Dentro de la celebración de su 25 aniversario, la célebre banda murciana de rock alternativo, Noise Box, acaba de rescatar una de las canciones más especiales y emocionantes de su repertorio: “Autovenganza”, (Flor y Nata Records, 2026).
Originalmente incluida en su EP, Almas de destrucción masiva, la canción funciona hoy como una declaración de principios que versa sobre la importancia de mantenerse fiel a quien uno fue antes de que el mundo empezara a deformarlo todo. Y es que, en rigor, se trata de un tema sobre la identidad, la culpa y esa batalla silenciosa entre lo que somos y aquello en lo que terminamos convirtiéndonos.

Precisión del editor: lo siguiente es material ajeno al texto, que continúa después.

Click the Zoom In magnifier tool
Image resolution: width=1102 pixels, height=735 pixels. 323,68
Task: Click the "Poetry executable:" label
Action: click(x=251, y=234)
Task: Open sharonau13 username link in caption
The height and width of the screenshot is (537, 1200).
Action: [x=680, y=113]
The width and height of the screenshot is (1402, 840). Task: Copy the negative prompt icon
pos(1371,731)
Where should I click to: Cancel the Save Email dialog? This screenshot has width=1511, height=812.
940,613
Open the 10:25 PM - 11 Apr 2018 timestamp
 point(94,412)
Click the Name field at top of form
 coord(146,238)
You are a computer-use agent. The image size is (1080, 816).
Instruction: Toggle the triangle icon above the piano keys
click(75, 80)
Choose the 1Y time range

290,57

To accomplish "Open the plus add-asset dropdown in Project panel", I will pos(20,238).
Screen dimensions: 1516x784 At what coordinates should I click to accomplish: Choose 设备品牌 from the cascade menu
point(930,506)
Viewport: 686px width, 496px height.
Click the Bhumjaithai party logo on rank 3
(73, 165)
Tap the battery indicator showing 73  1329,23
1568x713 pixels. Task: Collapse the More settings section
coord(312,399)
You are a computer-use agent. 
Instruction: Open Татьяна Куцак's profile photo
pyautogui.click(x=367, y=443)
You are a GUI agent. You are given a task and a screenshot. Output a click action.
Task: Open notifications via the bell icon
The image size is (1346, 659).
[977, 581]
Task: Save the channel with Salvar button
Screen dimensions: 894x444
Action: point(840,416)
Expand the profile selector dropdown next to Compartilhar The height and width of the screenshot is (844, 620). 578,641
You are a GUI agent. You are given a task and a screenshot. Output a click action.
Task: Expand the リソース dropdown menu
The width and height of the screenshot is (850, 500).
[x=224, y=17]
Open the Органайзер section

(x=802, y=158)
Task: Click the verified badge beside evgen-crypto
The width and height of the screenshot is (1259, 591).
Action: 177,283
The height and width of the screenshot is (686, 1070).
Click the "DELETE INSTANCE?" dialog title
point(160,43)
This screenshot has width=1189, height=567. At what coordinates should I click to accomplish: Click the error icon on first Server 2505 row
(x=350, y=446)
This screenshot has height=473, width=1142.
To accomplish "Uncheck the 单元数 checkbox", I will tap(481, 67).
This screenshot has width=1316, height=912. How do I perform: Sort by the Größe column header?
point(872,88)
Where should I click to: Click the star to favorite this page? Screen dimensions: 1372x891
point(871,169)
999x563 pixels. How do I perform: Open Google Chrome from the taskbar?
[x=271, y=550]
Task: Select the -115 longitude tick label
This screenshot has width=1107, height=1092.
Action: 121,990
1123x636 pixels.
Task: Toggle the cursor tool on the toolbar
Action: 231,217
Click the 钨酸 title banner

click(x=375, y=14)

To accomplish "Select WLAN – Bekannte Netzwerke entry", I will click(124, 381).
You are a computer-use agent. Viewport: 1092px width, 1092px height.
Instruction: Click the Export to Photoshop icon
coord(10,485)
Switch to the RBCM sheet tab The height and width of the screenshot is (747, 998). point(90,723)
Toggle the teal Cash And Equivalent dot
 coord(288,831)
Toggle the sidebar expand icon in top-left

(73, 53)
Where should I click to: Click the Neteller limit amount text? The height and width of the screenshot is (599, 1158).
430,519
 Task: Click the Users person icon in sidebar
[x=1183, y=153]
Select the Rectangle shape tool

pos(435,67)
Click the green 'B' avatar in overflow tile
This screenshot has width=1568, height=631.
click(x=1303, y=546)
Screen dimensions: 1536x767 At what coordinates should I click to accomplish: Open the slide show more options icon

En este sentido, producida por Raúl de Lara en La Sala de Máquinas de Lorca, “Autovenganza” crece lentamente entre guitarras contenidas y una tensión emocional constante hasta desembocar en un final épico y conmovedor donde resultan determinantes los teclados y arreglos de cuerdas de Carlota y Rocío Ruiz. Además, la participación especial de Sean Frutos ha ayudado a aportar una carga emocional adicional y decisiva a unos estribillos que parecen quedar suspendidos entre la nostalgia y la herida abierta.
Más allá de lo musical, “Autovenganza” refleja también esa conexión natural entre artistas que crecieron dentro de una misma escena y una misma forma de entender la música: desde la honestidad emocional y lejos de cualquier artificio. Una sensibilidad que marcó profundamente al indie murciano y que sigue resonando años después.